La percentuale di minori che si trova in una situazione di deprivazione economica è addirittura al 31,5 per cento, contro una media tra gli ultra sessantacinquenni del 22 per cento. Nell’Unione Europea a 28 solo in Grecia, in Romania e in Bulgaria la quota di minori a rischio povertà è superiore al dato riferito al nostro Paese. Ma il gap fra anziani e giovani a rischio è molto forte anche in un paese come la Francia dove il problema tocca solo il 9,5% degli anziani e il 21,7% dei minori. Per l’Italia si tratta comunque di una elevata percentuale di adolescenti con problemi di esclusione sociale, che – secondo la Cgia – “rischia di pregiudicare a un minore su 3 il conseguimento del diploma di scuola secondaria di secondo grado” con “implicazioni molto preoccupanti nel momento in cui dovranno cercare un lavoro”. In questi ultimi anni, infatti, osserva l’organizzazione “i flussi di ingresso nel mercato del lavoro italiano si sono decisamente polarizzati. Le imprese, infatti, da un lato cercano sempre più addetti con bassi livelli di competenze e di specializzazione, dall’altro, maestranze che presentano una elevata professionalità. In forte calo, invece, la richiesta di figure caratterizzate da mansioni routinarie”.

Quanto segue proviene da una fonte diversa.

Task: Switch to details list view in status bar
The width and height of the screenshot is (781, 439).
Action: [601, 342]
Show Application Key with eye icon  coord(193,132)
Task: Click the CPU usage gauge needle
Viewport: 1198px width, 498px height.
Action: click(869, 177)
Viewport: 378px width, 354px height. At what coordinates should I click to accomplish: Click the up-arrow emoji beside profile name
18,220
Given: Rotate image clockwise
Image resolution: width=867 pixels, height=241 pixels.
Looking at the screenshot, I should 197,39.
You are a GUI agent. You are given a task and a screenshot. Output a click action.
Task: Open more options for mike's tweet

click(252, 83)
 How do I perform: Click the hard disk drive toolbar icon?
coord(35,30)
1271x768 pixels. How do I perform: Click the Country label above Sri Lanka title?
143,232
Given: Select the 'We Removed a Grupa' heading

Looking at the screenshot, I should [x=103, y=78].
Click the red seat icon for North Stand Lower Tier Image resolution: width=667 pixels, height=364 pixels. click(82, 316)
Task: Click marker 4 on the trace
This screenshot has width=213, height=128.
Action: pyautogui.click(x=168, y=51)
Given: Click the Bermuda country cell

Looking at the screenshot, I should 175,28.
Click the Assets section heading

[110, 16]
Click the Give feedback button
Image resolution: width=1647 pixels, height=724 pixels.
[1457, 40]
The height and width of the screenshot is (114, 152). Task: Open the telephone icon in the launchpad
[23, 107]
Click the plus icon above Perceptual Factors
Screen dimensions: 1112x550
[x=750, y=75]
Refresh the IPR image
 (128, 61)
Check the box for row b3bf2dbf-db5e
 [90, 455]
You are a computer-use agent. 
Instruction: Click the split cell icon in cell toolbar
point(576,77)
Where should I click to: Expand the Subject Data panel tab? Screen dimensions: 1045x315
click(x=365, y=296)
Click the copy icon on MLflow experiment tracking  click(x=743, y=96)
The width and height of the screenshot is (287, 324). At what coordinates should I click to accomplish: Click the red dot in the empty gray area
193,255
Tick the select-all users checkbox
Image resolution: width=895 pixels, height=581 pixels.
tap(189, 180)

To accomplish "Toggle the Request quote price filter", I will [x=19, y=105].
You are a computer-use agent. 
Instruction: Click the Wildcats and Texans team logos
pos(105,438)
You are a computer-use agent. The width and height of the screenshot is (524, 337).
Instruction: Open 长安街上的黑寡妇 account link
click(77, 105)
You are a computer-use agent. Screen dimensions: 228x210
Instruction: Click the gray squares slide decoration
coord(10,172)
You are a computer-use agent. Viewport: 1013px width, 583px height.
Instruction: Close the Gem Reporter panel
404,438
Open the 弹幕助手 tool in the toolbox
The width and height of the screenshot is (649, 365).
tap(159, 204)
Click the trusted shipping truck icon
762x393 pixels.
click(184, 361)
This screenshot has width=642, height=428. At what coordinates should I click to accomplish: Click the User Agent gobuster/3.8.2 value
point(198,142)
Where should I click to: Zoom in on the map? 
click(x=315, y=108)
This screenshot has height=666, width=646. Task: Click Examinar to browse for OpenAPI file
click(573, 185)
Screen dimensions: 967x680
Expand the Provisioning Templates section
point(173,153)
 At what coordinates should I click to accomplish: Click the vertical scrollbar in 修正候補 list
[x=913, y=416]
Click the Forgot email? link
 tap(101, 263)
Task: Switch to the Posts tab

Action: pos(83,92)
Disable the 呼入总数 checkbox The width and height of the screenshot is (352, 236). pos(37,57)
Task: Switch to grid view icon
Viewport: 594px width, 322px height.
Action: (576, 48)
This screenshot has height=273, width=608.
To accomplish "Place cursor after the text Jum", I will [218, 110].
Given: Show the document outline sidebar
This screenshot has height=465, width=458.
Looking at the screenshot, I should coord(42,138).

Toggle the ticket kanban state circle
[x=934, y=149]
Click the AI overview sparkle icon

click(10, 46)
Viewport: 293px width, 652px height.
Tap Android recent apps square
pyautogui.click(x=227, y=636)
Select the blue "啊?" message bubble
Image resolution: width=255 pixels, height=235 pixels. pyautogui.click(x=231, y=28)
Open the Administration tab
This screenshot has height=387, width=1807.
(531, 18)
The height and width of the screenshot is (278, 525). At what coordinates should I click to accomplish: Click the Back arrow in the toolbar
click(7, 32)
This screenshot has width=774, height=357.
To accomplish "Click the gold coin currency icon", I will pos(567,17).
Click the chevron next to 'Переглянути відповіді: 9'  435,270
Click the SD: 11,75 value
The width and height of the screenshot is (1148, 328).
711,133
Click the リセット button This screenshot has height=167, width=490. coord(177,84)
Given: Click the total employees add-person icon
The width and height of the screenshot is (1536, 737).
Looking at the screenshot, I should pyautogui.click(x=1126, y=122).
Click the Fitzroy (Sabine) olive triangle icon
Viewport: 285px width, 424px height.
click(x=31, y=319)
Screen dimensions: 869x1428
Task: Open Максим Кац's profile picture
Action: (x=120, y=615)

In Italia, la popolazione a rischio povertà o esclusione sociale con meno di 18 anni ha un’incidenza più elevata nel Mezzogiorno. In Sicilia, ad esempio, i minori in difficoltà sono il 56,8 per cento (ben 488 mila su 859 mila under 18), in Calabria il 49,5 e in Campania il 47,1. In termini assoluti, a livello nazionale la popolazione giovanile con disagio economico ammonta a 3,1 milioni di unità. La Cgia ricorda i dati Istat che mostrano livelli di povertà elevati per le famiglie con 5 o più componenti e con persona di riferimento giovane avente un basso livello di istruzione. Al Nord le famiglie che vivono nelle grandi città presentano l’incidenza della povertà relativa superiore a quella presente nei Comuni di minori dimensioni. Nel Centro Sud, invece, la situazione si capovolge. Sono i Comuni minori a registrare il numero più alto di famiglie in povertà, rispetto alle realtà urbane con un numero di abitanti superiore. Infine, l’incidenza di povertà relativa è decisamente superiore nelle famiglie dove sono presenti degli stranieri. Commentando questi dati il coordinatore dell’Ufficio studi Paolo Zabeo osserva come “l’elevato livello di povertà giovanile, riconducibile anche alle caratteristiche della spesa per la protezione sociale che in tutta Europa è fortemente sbilanciata sulle pensioni, spesso si traduce anche in povertà educativa. Molti di questi ragazzi, infatti, sono destinati ad abbandonare presto gli studi, pregiudicando la carriera lavorativa futura, che quasi sicuramente riserverà a questi soggetti delle enormi difficoltà a trovare un’occupazione stabile e di qualità”. ”Questa situazione – aggiunge il segretario Renato Mason – spiega in particolar modo il disallineamento sempre più marcato tra domanda e offerta di lavoro. Infatti, molti imprenditori denunciano la difficoltà di reperire tecnici altamente specializzati, nonostante la disoccupazione giovanile in Italia superi il 30 per cento. Oppure, segnalano di non trovare personale per lavori a bassa professionalità e molto impegnativi da un punto di vista fisico. Fenomeno, quest’ultimo, che è stato mitigato grazie al massiccio ricorso di personale straniero”.